Maqluba comincia a prendere forma nel 2010 a quattro mani e contiene le vicissitudini realmente vissute dai due protagonisti, i loro sentimenti, i loro pensieri e le loro prospettive continuamente rovesciate. Sari, ad esempio, per potersi spostare liberamente, usa le sue identità in maniera interscambiabile: se si reca nei territori occupati per raggiungere l’amato a Ramallah, deve cercare di nascondere il più possibile la sua cittadinanza, la sua lingua e la sua cultura ebraica, esibendo invece quella americana. Gli arabi occupati detestano gli occupanti e la giovane, che tra l’altro è un’atleta - detiene il record israeliano femminile di ultramaratona da 216 km - quando va a vivere per qualche tempo a casa di Osama, deve stare attenta a non allontanarsi troppo durante i suoi allenamenti mattutini di corsa per evitare di essere presa di mira o da guardie israeliane che potrebbero farle troppe domande o dai cittadini palestinesi occupati che potrebbero lanciarle pietre o insultarla una volta accortisi che è una israeliana e non una “turista” americana. Queste difficoltà vengono abilmente superate da Sari, nonostante il fatto che sopprimere la propria identità nella città dove vive l’amato, ricordarsi ogni giorno che si è parte del popolo che sta opprimendo Osama e i suoi cari, generi un logorio emotivo non di poco conto. Vivere ogni volta questo dilemma provoca in Sari una crisi di identità, tanto da non sapere più cosa o chi vuole essere.
Non sono però gli ostacoli di tipo logistico e legali quelli che mettono in crisi il loro amore, quanto piuttosto il desiderio di Sari di avere figli da Osama: il giovane non vuole, ha paura.
Ho paura di essere legato a un bambino.Quando ho fatto l’esercizio suggerito da Sari e ho immaginato cosa sarebbe successo tra dieci anni se avessi accettato di avere un figlio, la prima cosa che mi è venuta in mente è stata “divorzio”. Mi conosco. Non posso avere un altro figlio che non sarò in grado di proteggere, non posso dare ai miei figli un padre che potrebbe essere portato via da un momento all’altro.Ma la amo così tanto.Mi sento perso. (p. 319)
Riuscirà il loro amore a superare le crisi di identità di Sari e le paure di Osama?

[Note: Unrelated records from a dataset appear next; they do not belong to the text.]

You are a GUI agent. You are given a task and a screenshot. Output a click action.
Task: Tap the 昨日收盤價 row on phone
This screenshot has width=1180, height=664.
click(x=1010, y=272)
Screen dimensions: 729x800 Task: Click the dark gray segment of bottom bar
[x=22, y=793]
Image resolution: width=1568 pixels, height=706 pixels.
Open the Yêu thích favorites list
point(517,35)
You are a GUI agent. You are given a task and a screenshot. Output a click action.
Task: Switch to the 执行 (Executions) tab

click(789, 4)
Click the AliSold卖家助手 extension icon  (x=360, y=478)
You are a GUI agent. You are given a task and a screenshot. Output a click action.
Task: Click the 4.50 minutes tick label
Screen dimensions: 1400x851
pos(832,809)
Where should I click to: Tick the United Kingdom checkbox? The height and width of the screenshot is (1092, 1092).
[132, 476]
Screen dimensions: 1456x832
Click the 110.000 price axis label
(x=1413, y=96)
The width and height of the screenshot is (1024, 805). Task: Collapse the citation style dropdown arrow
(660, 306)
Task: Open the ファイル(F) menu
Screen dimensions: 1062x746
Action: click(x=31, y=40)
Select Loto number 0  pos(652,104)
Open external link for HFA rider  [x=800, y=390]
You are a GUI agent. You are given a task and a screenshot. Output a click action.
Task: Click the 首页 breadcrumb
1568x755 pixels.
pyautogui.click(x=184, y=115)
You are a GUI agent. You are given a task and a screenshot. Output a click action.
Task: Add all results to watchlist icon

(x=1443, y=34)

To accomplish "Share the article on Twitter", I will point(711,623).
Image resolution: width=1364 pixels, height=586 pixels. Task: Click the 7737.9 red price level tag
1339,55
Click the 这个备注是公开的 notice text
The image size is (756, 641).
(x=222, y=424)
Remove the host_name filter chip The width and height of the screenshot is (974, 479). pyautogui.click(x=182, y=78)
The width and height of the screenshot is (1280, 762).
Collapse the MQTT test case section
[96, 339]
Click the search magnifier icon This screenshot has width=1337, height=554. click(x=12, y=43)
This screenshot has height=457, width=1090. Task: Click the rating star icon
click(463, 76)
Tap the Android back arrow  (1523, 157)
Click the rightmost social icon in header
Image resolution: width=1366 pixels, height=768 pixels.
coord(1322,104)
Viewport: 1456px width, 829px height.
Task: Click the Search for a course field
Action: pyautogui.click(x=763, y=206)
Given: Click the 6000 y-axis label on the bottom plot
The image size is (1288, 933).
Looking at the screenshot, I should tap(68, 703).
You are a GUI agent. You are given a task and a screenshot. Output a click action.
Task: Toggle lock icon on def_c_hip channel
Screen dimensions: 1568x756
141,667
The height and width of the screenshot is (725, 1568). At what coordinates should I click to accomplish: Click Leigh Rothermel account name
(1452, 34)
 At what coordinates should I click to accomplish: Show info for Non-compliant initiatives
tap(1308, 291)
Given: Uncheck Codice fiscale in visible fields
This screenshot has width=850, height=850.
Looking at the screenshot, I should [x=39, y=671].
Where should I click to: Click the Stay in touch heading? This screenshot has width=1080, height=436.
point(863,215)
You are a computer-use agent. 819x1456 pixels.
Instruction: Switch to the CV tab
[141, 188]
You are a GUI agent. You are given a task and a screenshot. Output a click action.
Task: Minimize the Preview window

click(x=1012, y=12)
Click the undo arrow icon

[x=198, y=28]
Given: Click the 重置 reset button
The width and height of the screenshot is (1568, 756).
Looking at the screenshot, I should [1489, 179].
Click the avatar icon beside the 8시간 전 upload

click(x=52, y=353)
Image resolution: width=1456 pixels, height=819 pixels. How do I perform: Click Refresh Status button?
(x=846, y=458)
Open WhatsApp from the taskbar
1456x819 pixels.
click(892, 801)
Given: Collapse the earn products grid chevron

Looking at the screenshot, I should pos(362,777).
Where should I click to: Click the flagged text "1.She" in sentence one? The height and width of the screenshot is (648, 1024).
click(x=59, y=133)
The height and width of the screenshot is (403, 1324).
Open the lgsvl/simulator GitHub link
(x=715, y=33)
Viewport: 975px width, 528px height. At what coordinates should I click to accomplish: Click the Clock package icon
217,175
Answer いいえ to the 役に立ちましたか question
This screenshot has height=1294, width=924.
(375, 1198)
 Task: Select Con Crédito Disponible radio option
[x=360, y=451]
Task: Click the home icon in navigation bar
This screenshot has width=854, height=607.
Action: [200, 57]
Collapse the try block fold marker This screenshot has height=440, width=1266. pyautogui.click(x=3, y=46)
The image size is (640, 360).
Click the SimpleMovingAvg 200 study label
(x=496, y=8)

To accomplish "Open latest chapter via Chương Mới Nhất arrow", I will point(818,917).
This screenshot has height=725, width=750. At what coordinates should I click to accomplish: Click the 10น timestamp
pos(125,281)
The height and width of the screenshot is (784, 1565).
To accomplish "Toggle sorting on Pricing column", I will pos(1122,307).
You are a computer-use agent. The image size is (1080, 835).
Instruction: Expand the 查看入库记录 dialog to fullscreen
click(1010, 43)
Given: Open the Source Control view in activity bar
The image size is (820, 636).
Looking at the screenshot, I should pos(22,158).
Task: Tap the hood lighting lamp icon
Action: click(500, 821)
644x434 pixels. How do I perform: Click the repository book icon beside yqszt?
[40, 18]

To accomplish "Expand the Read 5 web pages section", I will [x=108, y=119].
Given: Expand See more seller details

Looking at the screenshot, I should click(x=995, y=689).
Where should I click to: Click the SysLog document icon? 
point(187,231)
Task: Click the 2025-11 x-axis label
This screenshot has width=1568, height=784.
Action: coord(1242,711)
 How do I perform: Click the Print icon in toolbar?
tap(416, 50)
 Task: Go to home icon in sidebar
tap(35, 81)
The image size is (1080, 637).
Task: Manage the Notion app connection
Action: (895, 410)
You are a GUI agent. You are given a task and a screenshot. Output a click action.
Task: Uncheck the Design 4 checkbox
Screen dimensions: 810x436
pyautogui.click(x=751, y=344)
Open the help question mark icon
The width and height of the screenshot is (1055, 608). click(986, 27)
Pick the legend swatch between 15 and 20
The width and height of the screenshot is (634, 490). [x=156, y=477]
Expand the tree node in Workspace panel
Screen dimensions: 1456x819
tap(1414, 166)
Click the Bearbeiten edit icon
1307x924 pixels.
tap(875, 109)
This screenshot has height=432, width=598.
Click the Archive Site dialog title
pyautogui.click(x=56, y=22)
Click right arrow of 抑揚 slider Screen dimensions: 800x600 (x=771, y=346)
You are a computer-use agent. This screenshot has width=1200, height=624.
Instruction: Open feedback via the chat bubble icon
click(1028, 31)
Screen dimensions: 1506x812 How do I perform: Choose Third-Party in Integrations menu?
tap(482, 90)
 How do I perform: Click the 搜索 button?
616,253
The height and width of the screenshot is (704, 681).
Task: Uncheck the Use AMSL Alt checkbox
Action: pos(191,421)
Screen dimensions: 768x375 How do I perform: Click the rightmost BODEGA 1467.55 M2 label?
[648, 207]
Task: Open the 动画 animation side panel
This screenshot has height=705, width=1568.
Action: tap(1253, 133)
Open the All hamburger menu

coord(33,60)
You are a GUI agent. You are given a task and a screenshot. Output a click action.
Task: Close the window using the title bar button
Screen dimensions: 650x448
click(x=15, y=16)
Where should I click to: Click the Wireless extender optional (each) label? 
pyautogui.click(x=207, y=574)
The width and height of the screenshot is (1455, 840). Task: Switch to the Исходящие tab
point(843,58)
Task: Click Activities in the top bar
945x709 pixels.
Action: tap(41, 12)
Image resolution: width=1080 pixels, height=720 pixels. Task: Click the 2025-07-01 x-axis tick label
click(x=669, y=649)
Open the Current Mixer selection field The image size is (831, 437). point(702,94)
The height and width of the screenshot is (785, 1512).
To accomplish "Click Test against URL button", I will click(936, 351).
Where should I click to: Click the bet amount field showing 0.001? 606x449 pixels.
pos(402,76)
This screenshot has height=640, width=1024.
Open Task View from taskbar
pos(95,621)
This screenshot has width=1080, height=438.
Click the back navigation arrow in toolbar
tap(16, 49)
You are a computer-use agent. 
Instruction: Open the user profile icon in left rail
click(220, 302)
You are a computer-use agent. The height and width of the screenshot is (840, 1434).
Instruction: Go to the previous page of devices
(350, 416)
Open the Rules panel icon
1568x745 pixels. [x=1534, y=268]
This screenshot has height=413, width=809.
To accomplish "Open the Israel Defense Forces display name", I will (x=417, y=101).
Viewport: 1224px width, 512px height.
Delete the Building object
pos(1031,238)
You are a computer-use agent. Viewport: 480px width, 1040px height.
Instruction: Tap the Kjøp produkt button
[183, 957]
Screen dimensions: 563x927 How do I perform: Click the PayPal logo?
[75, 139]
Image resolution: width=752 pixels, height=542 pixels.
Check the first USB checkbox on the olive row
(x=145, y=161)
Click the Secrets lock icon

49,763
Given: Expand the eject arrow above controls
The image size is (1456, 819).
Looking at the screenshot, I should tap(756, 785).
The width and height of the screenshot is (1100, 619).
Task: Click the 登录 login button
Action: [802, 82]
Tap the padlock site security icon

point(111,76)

Maqluba è un romanzo coinvolgente, si fa leggere con piacere e la scrittura di tipo diaristico a doppia voce dà modo al lettore di addentrarsi dentro i pensieri, le paure, la rabbia dei due innamorati. Chi legge non potrà rimanere indifferente al dolore e alle gioie provate da Sari e da Osama, ma anche alla loro indignazione di fronte alla situazione dei territori occupati illegalmente da Israele. Nelle pagine dove parla di suo padre, Sari sottolinea più volte l’incomunicabilità che intercorre nel rapporto con lui, in quanto lei è profondamente antisionista, e lui invece più conciliante con l’estremismo di Israele. Bashi ha scritto un libro adatto a un vasto pubblico di lettori, la sua scrittura è immediata, senza retorica: Maqluba è un romanzo che parla d’amore, un amore unico, ma sottolineo con forza, non è un libro melenso. I fatti narrati comprendono grossomodo il primo decennio degli anni Duemila; sono, quindi, ben lontani dal massacro cui stiamo assistendo oggi dal 7 ottobre 2023, eppure la testimonianza di Sari e Osama mostra quanto sia difficile in quell’area la convivenza tra israeliani e arabi e quanto la Palestina sia dilaniata dalle fazioni politiche. Il loro Maqluba è, quindi, un romanzo assolutamente attuale, consigliato specialmente a chi vuole leggere una storia vissuta da chi ha dovuto fare i conti sulla propria pelle della realtà israelo-palestinese prima dell’ultimo anno e mezzo, sporco di sangue.
Sari Bashi nelle Note all’edizione italiana Voland, racconta ciò che accaduto a lei, a Osama e ai familiari di lui:
Tante cose stanno cadendo a pezzi in Israele-Palestina in questo momento [notate l’unione con trattino delle due realtà identitarie, ndr]. Odio, paura, traumi e dolore domininano il panorama sociale, politico ed emotivo. Se il futuro sarà migliore o peggiore dipende da noi. (pp. 352-353)
Dimenticavo! Se volete la ricetta della maqluba, la troverete nel libro, insieme ad altre. Osama e Sari hanno arricchito spesso le pagine con gli aromi e i profumi della loro terra.